そして酒井法子である。どこぞのブログで指摘されたから言うわけではないが、実は俳優としての酒井法子はあまり好きではなかった。もちろんアイドルのりPはとてつもなく好きだったわけで、茨城県民文化センターの最前列で観たときのことは今でも鮮明に覚えている。しかし女優としての評価はできなかった。「ひとつ屋根の下」も「星の金貨」も、なんだか上滑りしているような気がしていた。「利家とまつ」は痛くて見ていられなかった。

だが今回は違う。離散していく家族の中で、自分をしっかりと見据えながら夫や子供たちに愛情を注ぐ若い母親を好演している。

ご存じの方も多いと思うが、彼女の育った家庭環境は極めて複雑である。しかしその数奇な運命を自力で乗り越え、アイドルスターの座を確立し、家族の安定した暮らしを手に入れたと同時に父を失った。そうした背景があるからこそなのだろうか。彼女の演じる「家族」の肖像には、鬼気迫るほどのリアリティーがある。

もともと、彼女には演じる才能があったのだろう。

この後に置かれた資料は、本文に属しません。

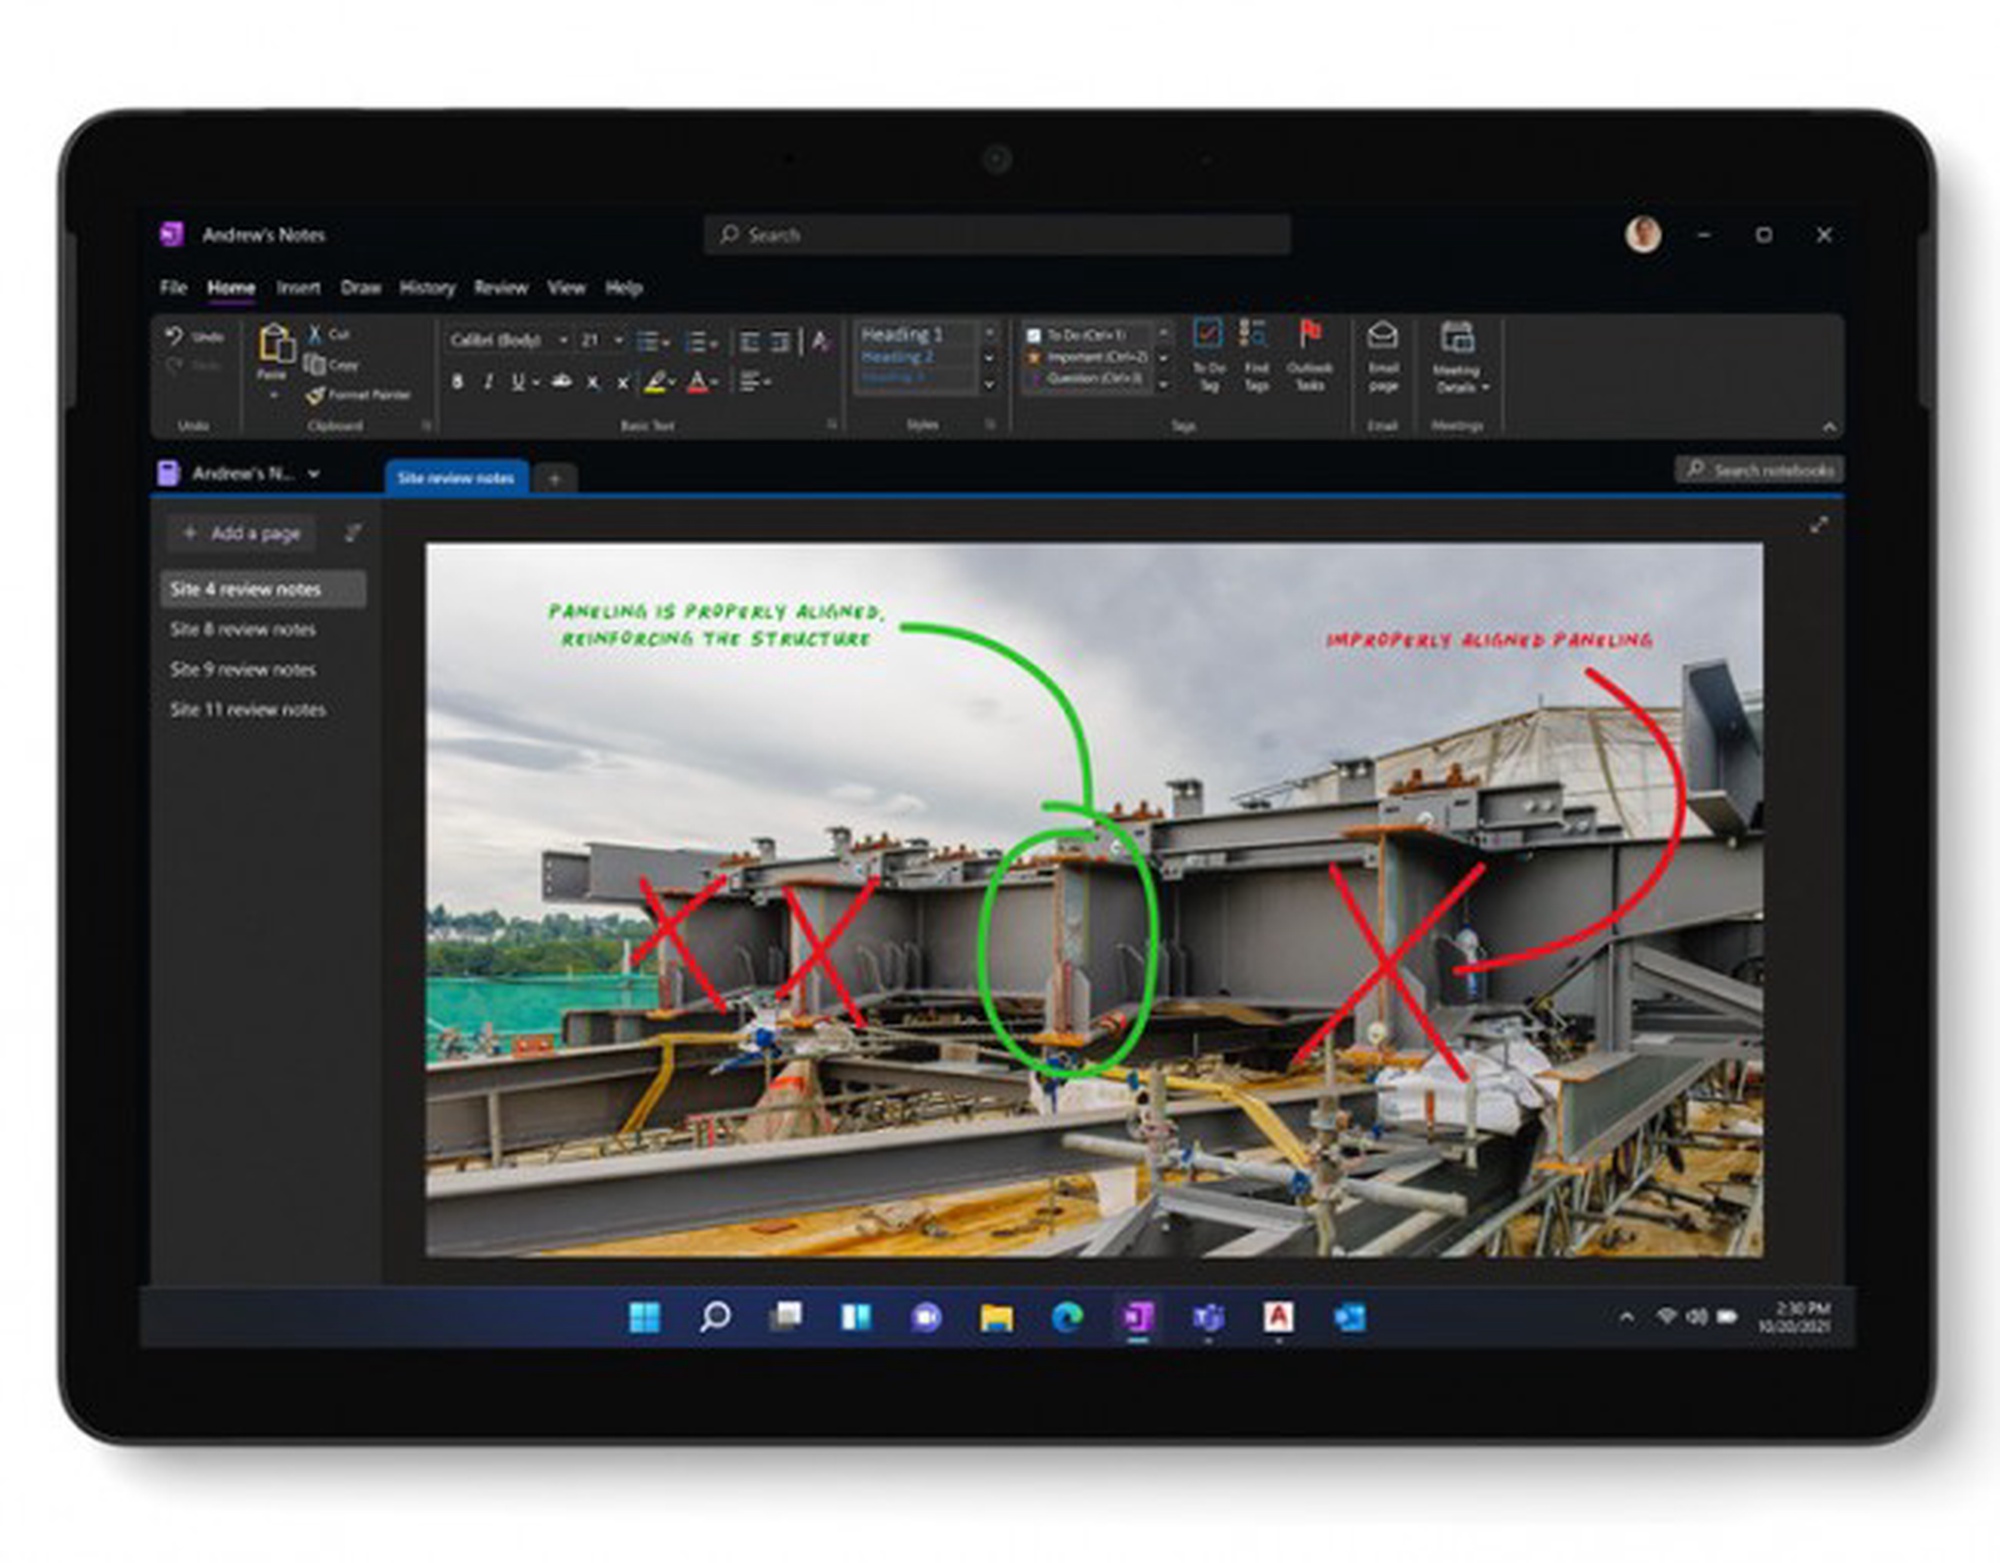2000x1563 pixels.
Task: Expand the Andrew's notebook dropdown
Action: click(313, 474)
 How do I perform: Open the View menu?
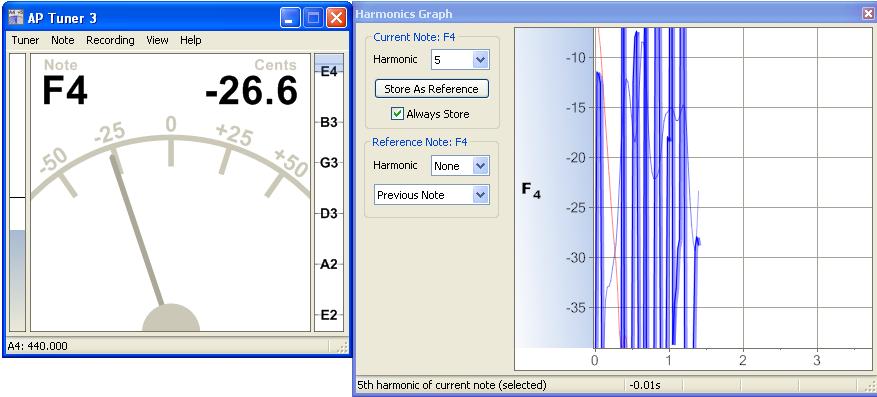tap(157, 40)
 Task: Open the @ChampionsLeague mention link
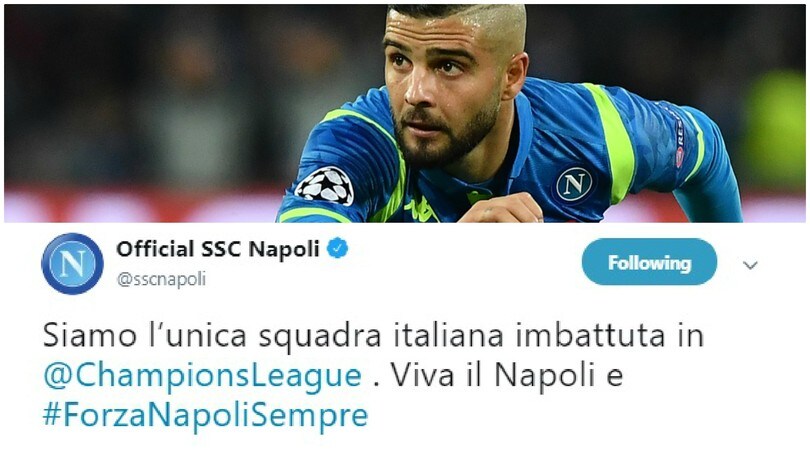(202, 376)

これまでのドラマ出演では感じられなかったが、それ以前、つまりアイドル時代には、のりPというキャラクターを見事に演じていたのだから。あれはまさにプロの仕事だった。

アイドルというのは、基本的にキャラクタービジネスである。自分を素材としてキャラクターを作り、作られたキャラクターを本人が演じる。キャラクターと本人とは密接な関係があるけれど、本質的には別ものだ。だから、恋人が発覚して「もうモーニング娘。の矢口を演じることができない」と言った矢口の言い分は、間違っていない。問題なのは、「本人」のプライベートを流出させて「キャラクター」のブランド価値を落とした周りの大人たちである。松浦のときといい、いったい何をしていたのか。そのキャラクターでビジネスをしているのだから、そこを管理できなくてどうする。ディズニーは、ミッキーマウスの中に人が入っている、ということを絶対に認めないし、中に人が入っているということを示す写真などは絶対に漏れない。それがヌイグルミであることは誰もが知っているにもかかわらず、である。キャラクタービジネスとはそうして価値を維持するものではないのか。

そして、松浦のケースでも矢口の場合でも、付き合っていた男も悪い。これは俺が何を言っても僻みにしか聞こえないだろうから、ひとつ宗方コーチにびしっと言ってもらおう。

todo munakata

そうだそうだその通りだ!

いや、「ファイト」の話だった。まだ全体の評価を下すには時期尚早であるが、本仮屋、緒方、酒井の3人に加え、由紀さおりと児玉清演じる力のぬけた夫婦をはじめ、興味深い人物が次々に出てくる。これからますます楽しみだ。